Sezione testo:

========

La nostra mezzora abbondante di anticipo è stata prontamente ripagata dall'annuncio di un'ora e mezza di ritardo sulla tabella di marcia causa maltempo. Alle 19:30 mancavano ancora la maggior parte dei gruppi e la backline: cosa che si è ripercossa, poi, sulla durata effettiva dei concerti, forzatamente accorciati in modo da terminare intorno alla mezzanotte.
Ad ogni modo, una volta entrati è avanzato giusto il tempo per un veloce sguardo alle distro presenti prima di partire con il primo show della serata, ovvero quello dei genovesi Nerve. I quattro sono partiti convinti e affiatati, mettendo sul piatto un'ottima tecnica e una bella tenuta di palco. Purtroppo il difficile compito di opener e il genere proposto – un death metal groovy e melodico, parecchio influenzato dall'hardcore – non proprio in linea con il resto dei gruppi, ha impedito al pubblico presente di partecipare attivamente alla performance, la quale resta comunque decisamente sopra le righe. Belli i pezzi, specie quelli del nuovo album uscito a Gennaio chiamato Hate Parade, che dimostrano ormai la piena maturità raggiunta dal combo.
Alla fine veniamo a sapere che i Noctem, secondi in scaletta, sono probabilmente sperduti in qualche paesino coperto dalla neve del nord, e che quindi potevamo scordarci la loro esibizione. In compenso, questa defezione ha lasciato subito il turno al gruppo veramente “kvlt” della serata: i Divine Eve. Con una discografia che conta al momento solo un EP, uscito nel '93 sotto la ancora giovane Nuclear Blast, un paio di demo e un nuovo mini fresco fresco, non sono mai riusciti ad uscire dal circuito underground e a pubblicare un vero e proprio full length. Tuttavia, fin dalle prime battute il pubblico si è avvicinato, ha cominciato a scaldarsi e a poco a poco il death old school e un po' doomy dei nostri, di chiara scuola Asphyx e Autopsy, ha conquistato letteralmente i presenti. Sono cominciate le prime avvisaglie di pogo, mentre si sono susseguite sia tracce provenienti da As The Angels Weep, sia da Vengeful and Obstinate. Proprio con la title track del primo EP si è raggiunto l'apice della partecipazione, specialmente quando la stessa è esplosa letteralmente dopo il primo momento doom ed è scivolata in una cavalcata di tupatupa selvaggio, capace di trascinare nel mattatoio le prime file. Forti anche della presenza, dietro le pelli, di Kyle Severn (batterista degli Incantation) come turnista d'eccezione, i Divine Eve hanno convinto in pieno e hanno dato vita a una delle performance migliori della serata, come dimostrato dagli abbondanti applausi a loro dedicati.
Un veloce cambio di strumenti ed ecco che il sipario si apre sugli Hate, i secondi “Big” della serata.

========

Obiettivi:
1 - Traduci in inglese questa frase della recensione del concerto: "I quattro sono partiti convinti e affiatati, mettendo sul piatto un'ottima tecnica e una bella tenuta di palco."
2 - Rispondi in breve a queste domande sulla recensione del concerto:
(a) Di quanto era il ritardo annunciato a causa del maltempo?
(b) Da quale città provengono i Nerve?
(c) Di quale gruppo è batterista Kyle Severn?
3 - Restituisci il passo della recensione del concerto da "La nostra mezzora" fino a "intorno alla mezzanotte." compreso, senza alcuna modifica.

Blocco dati:

========

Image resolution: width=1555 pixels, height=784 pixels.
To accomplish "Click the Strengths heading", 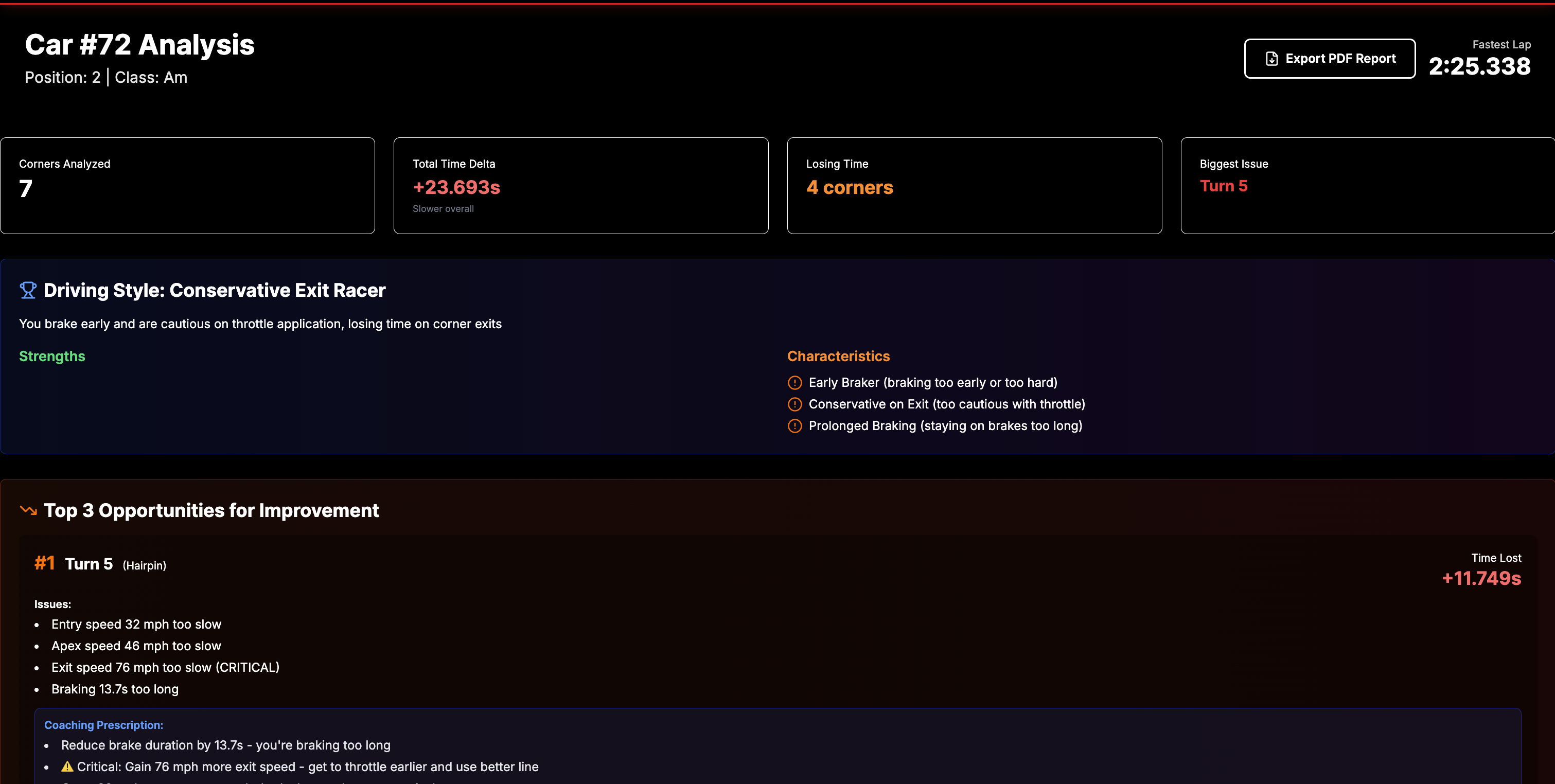I will [52, 356].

========

Risultati:
1 - The four started off confident and tight-knit, bringing excellent technique and strong stage presence to the table.

2 -
(a) Un'ora e mezza.
(b) Da Genova.
(c) Degli Incantation.

3 -
La nostra mezzora abbondante di anticipo è stata prontamente ripagata dall'annuncio di un'ora e mezza di ritardo sulla tabella di marcia causa maltempo. Alle 19:30 mancavano ancora la maggior parte dei gruppi e la backline: cosa che si è ripercossa, poi, sulla durata effettiva dei concerti, forzatamente accorciati in modo da terminare intorno alla mezzanotte.